Stored items
==*==

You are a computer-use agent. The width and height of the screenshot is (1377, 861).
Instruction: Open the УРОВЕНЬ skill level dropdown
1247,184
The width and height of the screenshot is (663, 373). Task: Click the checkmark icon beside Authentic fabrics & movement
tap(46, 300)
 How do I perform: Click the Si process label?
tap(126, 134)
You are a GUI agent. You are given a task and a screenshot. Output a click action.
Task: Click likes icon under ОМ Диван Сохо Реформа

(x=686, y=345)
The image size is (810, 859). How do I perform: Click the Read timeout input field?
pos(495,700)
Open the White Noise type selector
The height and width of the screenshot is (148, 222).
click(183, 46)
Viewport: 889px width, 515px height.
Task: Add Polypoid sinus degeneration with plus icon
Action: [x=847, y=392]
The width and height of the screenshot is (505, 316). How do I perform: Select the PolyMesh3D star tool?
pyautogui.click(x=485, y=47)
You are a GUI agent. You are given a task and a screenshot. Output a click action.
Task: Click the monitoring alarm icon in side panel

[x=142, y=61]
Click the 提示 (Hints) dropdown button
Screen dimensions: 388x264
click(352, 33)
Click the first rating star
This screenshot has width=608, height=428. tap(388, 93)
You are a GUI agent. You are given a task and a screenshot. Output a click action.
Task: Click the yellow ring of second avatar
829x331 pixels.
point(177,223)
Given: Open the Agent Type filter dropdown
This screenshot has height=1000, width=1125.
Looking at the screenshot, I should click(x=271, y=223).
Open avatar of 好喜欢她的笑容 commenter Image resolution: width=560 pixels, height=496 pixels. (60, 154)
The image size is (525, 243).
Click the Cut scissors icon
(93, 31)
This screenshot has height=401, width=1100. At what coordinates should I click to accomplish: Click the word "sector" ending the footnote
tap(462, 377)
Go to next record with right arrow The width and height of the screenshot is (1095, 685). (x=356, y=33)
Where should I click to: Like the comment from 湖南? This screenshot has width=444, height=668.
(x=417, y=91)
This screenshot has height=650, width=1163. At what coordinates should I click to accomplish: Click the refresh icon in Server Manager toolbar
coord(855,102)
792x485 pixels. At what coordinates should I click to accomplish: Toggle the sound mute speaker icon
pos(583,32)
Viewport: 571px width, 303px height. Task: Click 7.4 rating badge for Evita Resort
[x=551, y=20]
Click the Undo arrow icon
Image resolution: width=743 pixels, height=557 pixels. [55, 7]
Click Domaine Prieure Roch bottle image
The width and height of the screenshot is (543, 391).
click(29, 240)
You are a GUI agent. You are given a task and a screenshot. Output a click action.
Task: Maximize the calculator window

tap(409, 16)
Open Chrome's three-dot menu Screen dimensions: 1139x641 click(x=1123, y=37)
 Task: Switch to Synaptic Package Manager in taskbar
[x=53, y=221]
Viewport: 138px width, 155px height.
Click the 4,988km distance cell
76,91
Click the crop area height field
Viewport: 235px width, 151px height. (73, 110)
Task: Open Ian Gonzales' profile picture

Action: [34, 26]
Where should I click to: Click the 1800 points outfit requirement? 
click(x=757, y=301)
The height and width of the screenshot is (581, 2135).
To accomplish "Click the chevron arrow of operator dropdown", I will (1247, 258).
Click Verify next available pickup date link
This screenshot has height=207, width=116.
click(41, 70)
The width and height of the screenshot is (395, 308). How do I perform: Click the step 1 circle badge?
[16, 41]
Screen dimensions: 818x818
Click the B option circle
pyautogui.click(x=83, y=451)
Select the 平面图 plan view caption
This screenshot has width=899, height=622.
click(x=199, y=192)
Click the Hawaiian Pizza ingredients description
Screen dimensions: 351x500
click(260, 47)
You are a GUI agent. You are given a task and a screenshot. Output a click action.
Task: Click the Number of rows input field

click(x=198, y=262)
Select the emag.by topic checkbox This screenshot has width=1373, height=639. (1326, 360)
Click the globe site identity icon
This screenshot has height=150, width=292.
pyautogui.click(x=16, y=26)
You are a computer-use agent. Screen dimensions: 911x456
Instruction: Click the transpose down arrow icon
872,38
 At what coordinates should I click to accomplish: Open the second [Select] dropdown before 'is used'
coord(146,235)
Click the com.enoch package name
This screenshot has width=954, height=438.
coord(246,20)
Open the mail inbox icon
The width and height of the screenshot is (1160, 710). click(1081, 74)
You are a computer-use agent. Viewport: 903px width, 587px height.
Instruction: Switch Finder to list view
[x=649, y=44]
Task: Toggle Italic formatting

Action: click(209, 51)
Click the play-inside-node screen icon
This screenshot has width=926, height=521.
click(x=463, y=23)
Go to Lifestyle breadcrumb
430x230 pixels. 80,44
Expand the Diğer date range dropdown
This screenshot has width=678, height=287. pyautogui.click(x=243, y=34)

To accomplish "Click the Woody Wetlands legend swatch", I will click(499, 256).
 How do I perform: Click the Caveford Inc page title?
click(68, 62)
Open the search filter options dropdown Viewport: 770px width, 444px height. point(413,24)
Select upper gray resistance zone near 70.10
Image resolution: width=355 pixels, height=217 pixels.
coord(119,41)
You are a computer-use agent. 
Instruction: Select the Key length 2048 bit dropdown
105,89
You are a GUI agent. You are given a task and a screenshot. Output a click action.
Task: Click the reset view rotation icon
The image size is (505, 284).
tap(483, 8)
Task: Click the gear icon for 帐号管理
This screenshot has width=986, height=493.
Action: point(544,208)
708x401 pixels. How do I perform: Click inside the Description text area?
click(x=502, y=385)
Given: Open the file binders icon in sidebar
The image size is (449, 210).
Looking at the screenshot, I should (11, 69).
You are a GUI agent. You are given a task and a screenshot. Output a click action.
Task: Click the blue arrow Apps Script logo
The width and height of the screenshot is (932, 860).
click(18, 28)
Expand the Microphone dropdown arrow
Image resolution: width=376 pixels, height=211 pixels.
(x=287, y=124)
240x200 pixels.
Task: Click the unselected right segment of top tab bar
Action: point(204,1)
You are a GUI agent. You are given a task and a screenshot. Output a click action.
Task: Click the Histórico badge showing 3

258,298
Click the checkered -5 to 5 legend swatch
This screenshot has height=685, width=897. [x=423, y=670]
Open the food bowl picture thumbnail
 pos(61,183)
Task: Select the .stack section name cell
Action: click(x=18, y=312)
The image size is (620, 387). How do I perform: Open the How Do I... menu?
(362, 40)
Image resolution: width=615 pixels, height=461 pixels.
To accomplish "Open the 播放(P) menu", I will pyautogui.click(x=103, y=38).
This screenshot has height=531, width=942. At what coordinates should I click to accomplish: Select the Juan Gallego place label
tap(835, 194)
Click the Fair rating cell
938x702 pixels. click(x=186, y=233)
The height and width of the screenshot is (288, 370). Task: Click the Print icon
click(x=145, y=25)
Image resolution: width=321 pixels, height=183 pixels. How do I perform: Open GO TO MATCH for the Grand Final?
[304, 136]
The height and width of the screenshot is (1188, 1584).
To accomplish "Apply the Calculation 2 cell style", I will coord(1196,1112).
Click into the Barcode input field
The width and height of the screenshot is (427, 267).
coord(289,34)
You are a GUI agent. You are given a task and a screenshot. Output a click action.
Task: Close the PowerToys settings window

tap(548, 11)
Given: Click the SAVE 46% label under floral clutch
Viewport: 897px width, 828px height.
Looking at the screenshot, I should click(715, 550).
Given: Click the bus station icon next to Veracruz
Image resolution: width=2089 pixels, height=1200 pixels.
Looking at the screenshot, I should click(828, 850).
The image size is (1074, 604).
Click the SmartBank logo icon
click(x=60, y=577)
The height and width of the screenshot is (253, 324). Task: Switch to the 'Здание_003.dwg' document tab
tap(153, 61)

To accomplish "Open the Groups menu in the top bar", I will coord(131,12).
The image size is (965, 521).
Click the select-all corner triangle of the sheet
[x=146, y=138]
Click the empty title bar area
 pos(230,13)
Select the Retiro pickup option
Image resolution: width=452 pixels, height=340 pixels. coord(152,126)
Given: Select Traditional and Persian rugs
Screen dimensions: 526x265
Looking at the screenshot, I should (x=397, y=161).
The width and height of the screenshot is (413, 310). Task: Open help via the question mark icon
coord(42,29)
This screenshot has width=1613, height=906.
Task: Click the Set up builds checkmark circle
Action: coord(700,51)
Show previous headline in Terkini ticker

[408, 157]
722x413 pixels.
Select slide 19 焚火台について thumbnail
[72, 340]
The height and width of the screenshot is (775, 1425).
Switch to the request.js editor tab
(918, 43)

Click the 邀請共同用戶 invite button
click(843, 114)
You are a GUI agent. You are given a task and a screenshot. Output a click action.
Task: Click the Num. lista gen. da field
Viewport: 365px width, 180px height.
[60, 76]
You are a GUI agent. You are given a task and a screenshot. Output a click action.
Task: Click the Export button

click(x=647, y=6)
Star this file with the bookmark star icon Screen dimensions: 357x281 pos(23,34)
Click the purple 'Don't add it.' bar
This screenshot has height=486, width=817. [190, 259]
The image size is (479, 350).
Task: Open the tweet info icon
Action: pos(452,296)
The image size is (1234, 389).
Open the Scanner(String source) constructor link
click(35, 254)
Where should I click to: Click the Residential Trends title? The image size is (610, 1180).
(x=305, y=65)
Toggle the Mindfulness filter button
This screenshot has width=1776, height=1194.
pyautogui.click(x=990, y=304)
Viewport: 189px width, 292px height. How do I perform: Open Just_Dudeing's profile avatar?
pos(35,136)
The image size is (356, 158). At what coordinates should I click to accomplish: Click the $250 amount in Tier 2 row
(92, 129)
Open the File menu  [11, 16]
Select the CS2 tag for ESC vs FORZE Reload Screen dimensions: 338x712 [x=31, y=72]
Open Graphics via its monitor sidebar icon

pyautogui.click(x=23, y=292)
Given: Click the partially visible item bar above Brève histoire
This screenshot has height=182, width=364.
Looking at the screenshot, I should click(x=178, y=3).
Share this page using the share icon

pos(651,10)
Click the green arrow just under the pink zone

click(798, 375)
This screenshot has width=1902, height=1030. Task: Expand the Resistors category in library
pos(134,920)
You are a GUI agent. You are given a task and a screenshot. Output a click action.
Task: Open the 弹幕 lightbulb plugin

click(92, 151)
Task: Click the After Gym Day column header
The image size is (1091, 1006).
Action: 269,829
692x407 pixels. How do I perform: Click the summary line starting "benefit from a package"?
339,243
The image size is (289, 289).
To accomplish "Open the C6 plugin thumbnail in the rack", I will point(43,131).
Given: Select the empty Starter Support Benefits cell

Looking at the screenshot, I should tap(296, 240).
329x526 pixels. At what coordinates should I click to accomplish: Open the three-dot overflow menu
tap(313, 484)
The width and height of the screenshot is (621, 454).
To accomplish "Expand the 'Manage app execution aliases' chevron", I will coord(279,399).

==*==

EXERCISE INSTRUCTIONS: The answer must be every line of the data that holds the word "filter".

ANSWER FOR THIS EXERCISE:
Given: Open the Agent Type filter dropdown
Open the search filter options dropdown Viewport: 770px width, 444px height. point(413,24)
Toggle the Mindfulness filter button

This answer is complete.